En examinant cette page d’une si belle allure, ces gestes qui se pénètrent si éloquemment, ces lignes qui se marient avec tant d’imprévu et tant d’harmonie, en un mot cet art consommé de la narration et du drame, on est surpris de ce que Michel-Ange ne se soit pas essayé plus souvent dans le bas-relief ; que de drames n’eût-il pas pu y dérouler sous leur forme la plus concrète et la plus pathétique !

Les Prophètes et les Sibylles sont précisément aux compositions historiques du plafond ce que des statues sont à des bas-reliefs. Mais pour être dépouillées ainsi de toutes les ressources de la mise en scène, ces évocations de l’Ancien-Testament en sont-elles moins puissantes, moins pathétiques ?

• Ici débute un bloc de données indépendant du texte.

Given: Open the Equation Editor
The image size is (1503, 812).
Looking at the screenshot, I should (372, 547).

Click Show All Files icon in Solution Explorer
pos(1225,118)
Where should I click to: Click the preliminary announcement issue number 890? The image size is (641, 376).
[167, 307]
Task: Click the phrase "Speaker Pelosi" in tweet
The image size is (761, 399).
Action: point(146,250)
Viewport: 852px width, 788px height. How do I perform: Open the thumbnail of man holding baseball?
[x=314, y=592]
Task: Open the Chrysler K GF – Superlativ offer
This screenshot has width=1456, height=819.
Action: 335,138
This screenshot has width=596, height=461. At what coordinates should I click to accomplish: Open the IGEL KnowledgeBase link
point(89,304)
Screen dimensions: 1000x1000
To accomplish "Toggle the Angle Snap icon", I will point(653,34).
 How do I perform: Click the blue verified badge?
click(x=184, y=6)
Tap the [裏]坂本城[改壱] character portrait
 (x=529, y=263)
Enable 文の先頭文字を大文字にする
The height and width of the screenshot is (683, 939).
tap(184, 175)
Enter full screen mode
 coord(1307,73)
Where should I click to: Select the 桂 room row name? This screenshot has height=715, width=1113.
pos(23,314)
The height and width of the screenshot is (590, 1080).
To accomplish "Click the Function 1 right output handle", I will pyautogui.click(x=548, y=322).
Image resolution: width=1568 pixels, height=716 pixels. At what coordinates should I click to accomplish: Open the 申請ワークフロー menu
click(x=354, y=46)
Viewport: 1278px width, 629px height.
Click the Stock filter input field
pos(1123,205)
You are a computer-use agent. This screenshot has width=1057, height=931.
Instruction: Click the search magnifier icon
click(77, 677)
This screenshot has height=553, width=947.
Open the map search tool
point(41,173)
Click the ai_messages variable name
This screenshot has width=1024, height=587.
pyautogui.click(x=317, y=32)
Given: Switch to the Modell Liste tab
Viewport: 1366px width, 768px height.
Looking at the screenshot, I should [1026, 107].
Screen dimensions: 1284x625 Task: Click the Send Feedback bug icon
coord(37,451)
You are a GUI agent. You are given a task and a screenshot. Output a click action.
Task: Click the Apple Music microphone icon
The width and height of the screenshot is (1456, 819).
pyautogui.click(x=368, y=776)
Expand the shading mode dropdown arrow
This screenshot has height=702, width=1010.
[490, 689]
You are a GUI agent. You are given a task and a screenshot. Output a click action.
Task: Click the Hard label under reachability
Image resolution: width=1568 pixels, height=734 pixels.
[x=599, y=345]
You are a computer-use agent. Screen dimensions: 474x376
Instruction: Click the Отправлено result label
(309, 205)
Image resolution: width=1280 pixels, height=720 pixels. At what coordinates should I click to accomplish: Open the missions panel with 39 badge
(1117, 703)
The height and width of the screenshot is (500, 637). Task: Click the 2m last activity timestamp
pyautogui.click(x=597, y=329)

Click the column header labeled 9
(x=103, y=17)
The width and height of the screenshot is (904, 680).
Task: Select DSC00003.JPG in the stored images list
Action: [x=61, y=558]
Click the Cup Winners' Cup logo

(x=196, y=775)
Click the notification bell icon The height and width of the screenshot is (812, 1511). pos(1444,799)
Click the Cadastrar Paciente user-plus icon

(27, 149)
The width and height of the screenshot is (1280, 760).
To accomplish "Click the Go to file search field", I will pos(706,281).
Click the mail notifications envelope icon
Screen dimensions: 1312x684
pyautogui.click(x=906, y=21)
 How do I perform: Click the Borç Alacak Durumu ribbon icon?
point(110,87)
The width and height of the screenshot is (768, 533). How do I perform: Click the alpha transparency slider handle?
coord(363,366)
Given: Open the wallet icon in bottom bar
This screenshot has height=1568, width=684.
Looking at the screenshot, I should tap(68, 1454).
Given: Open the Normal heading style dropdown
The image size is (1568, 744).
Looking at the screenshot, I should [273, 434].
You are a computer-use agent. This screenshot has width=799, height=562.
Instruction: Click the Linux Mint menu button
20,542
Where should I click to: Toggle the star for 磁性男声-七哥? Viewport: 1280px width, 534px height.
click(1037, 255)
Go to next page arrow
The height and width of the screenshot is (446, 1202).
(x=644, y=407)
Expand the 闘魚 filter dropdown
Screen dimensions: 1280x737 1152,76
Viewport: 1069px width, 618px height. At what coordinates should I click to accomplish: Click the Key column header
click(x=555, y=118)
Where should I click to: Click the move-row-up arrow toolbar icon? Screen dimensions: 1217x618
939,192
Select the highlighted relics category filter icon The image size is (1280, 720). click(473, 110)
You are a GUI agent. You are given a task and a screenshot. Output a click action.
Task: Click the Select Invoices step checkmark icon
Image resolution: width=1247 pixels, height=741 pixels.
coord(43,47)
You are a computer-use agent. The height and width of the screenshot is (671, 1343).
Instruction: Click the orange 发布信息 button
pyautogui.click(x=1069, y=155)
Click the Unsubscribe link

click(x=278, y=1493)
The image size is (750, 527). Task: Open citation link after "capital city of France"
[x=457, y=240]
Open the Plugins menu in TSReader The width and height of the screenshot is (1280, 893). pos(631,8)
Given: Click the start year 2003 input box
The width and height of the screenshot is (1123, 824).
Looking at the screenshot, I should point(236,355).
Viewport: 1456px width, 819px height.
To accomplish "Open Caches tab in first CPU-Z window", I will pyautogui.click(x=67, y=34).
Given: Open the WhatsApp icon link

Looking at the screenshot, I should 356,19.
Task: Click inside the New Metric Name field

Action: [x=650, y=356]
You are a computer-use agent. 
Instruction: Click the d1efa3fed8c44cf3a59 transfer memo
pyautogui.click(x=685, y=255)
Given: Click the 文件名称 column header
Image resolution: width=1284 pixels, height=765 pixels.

Jamais encore les figures décoratives n’avaient été rattachées aussi intimement à l’encadrement architectural : loin de servir d’accessoires, elles font corps avec le plafond, et il serait impossible de concevoir l’ensemble sans ces cariatides ou ces figures assises sur des socles qui lui donnent son caractère et sa raison d’être. Aussi a-t-on pu dire d’elles qu’elles étaient comme la personnification des élémens de l’architecture.

Michel-Ange n’eût-il peint que le plafond de la Sixtine qu’il se serait révélé comme un architecte de génie, tant il a mis de netteté, de vigueur, je serais tenté d’ajouter de couleur, dans les moulures, les entablemens, les socles.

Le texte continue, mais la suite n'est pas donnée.